Around 50 people gathered Sunday in south Lansing, Michigan for the debut of a new church: The First Cannabis Church of Logic and Reason.

The gathering was the first kick-off for what organizer, Jeremy Hall hopes will become monthly meetings celebrating the spiritual properties of cannabis.

He says that he intentionally chooses the word “spirituality.” The church has no specific ideology, no texts or prophets to speak of.

“The biggest question I get is, ‘How can this be a church if we don’t subscribe to a religious theology?'” he told attendees.

“Well, the reality is it sounded better than a cannabis cult.”

Those sitting in the worship room laughed.

The church is BYOB – bring your own beliefs. But the spirituality brought on by cannabis use serves as the uniting core principal.

A Tennessee transplant, Hall and his wife, Regan, moved to Michigan in part because of legal medical marijuana. Outside of being a marijuana caregiver, Hall is an ordained minister who hopes church members will help to change perceptions about marijuana users.

“We’re using our church to elevate the community and to show we aren’t a drain on society or a bunch of unmotivated criminals,” he added.

The church has already handed out fans and water to people during hot summer days and gave out 100 hygiene kits to attendees for distribution to those in need.

Some in attendance used cannabis beforehand, while others looked on sober.

East Lansing resident Kevin Kesseler was drawn to the debut service by curiosity. Without a medical marijuana card, the 47-year-old wasn’t allowed to try the baked goods and joints, referred to as “religious materials,” that were available in a nearby room. His interest in marijuana is research and commercial-based.

Kesseler is launching a new project,involving Predictive Analytics, to conduct testing on marijuana so that it can one day be understood and prescribed by doctors.
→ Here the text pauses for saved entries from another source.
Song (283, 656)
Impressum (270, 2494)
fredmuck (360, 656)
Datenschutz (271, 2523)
“The current system doesn’t allow for commercialization at the drugs stores or pharmacies until more testing is done,” he said.

Other than the one protestor armed with a sign saying marijuana was about the money for sellers, not helping people with health problems, Hall said he’s received nothing but encouragement.

“The reaction from the community has been extremely positive so far,” he said.